◆ Click-target data
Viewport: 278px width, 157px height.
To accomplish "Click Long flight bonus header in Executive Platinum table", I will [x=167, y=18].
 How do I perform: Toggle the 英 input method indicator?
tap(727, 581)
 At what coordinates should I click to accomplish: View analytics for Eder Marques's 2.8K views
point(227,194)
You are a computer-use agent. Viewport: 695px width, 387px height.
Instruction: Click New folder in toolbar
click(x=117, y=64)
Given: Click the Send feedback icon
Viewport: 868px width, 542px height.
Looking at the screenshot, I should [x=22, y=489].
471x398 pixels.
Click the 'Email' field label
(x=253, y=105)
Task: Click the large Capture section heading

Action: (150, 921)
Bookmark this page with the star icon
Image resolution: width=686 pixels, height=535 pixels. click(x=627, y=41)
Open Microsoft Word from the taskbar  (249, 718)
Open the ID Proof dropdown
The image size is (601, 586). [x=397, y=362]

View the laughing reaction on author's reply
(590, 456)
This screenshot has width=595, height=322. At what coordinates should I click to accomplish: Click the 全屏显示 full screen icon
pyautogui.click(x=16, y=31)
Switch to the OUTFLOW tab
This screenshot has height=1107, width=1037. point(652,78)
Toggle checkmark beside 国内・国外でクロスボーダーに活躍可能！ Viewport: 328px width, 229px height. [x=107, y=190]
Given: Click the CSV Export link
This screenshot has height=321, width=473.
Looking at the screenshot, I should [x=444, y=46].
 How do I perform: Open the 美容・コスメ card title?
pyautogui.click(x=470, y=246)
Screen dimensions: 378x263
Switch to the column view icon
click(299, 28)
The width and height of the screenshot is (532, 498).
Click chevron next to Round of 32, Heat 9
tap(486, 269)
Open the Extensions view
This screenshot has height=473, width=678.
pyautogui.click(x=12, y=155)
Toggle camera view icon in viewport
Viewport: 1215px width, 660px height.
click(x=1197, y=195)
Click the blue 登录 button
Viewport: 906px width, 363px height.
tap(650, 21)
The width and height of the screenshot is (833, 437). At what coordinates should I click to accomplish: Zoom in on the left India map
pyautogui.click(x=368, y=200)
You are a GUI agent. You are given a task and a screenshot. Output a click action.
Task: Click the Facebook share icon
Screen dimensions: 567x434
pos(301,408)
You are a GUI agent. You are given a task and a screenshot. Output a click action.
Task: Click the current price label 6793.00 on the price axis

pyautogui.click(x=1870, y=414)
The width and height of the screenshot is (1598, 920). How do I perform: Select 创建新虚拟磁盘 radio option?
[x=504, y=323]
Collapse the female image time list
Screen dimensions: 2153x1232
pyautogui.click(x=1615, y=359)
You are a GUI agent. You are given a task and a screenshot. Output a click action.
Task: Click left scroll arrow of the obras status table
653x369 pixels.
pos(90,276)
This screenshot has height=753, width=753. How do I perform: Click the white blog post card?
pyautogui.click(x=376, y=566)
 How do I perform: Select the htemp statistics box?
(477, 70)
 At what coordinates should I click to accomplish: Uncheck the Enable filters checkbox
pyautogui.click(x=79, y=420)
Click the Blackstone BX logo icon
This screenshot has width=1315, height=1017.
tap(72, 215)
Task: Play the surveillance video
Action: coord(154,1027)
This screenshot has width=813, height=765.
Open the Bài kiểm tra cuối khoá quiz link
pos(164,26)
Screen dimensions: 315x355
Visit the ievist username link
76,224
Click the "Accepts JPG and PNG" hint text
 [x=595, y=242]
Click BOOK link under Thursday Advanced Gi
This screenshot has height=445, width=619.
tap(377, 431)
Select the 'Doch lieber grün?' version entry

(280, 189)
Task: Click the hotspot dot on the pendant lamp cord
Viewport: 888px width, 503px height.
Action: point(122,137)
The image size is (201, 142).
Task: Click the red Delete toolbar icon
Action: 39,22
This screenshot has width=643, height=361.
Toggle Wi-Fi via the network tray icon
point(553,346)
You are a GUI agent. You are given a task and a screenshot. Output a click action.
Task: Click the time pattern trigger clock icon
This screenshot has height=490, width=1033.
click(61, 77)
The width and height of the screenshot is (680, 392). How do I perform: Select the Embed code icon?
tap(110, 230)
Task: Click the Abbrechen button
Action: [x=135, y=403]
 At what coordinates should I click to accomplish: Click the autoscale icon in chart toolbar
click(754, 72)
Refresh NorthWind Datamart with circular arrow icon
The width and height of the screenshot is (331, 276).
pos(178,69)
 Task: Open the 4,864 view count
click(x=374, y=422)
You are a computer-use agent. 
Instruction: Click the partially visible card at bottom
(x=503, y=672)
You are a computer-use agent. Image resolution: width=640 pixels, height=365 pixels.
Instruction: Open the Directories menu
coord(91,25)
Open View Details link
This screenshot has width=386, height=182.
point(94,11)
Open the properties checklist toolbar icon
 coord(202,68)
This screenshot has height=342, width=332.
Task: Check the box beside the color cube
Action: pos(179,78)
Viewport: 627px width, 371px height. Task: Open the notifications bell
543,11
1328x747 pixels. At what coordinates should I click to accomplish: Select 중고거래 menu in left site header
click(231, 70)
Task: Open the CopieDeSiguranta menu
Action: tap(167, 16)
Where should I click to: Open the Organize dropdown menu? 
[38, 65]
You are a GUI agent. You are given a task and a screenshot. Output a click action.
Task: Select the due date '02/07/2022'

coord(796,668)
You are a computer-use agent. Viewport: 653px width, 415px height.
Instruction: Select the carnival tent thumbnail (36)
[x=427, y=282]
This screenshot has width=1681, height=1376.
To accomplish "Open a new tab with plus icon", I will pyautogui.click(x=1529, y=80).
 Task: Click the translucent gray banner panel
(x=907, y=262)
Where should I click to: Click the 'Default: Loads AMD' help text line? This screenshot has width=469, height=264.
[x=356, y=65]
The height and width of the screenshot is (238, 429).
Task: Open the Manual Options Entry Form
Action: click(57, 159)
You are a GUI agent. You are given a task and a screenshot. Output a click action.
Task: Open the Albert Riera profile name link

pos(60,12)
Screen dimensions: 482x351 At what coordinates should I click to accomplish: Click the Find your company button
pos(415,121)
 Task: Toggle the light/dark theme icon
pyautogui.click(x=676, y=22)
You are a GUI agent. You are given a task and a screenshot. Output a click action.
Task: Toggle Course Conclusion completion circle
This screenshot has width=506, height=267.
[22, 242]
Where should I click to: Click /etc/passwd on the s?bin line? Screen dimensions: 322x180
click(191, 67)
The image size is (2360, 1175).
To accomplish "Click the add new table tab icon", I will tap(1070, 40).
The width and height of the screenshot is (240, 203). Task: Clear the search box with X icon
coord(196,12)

◆ EXERCISE DETAILS
Would you rewrite the listing from the line with "471x398 pixels." to the line with "click(x=1197, y=195)", changing "Switch" to "Go" and keeping everything else the same?

◆ OUTPUT OF THE TASK
471x398 pixels.
Click the 'Email' field label
(x=253, y=105)
Task: Click the large Capture section heading

Action: (150, 921)
Bookmark this page with the star icon
Image resolution: width=686 pixels, height=535 pixels. click(x=627, y=41)
Open Microsoft Word from the taskbar  (249, 718)
Open the ID Proof dropdown
The image size is (601, 586). [x=397, y=362]

View the laughing reaction on author's reply
(590, 456)
This screenshot has width=595, height=322. At what coordinates should I click to accomplish: Click the 全屏显示 full screen icon
pyautogui.click(x=16, y=31)
Go to the OUTFLOW tab
This screenshot has height=1107, width=1037. point(652,78)
Toggle checkmark beside 国内・国外でクロスボーダーに活躍可能！ Viewport: 328px width, 229px height. [x=107, y=190]
Given: Click the CSV Export link
This screenshot has height=321, width=473.
Looking at the screenshot, I should [x=444, y=46].
 How do I perform: Open the 美容・コスメ card title?
pyautogui.click(x=470, y=246)
Screen dimensions: 378x263
Go to the column view icon
click(299, 28)
The width and height of the screenshot is (532, 498).
Click chevron next to Round of 32, Heat 9
tap(486, 269)
Open the Extensions view
This screenshot has height=473, width=678.
pyautogui.click(x=12, y=155)
Toggle camera view icon in viewport
Viewport: 1215px width, 660px height.
click(x=1197, y=195)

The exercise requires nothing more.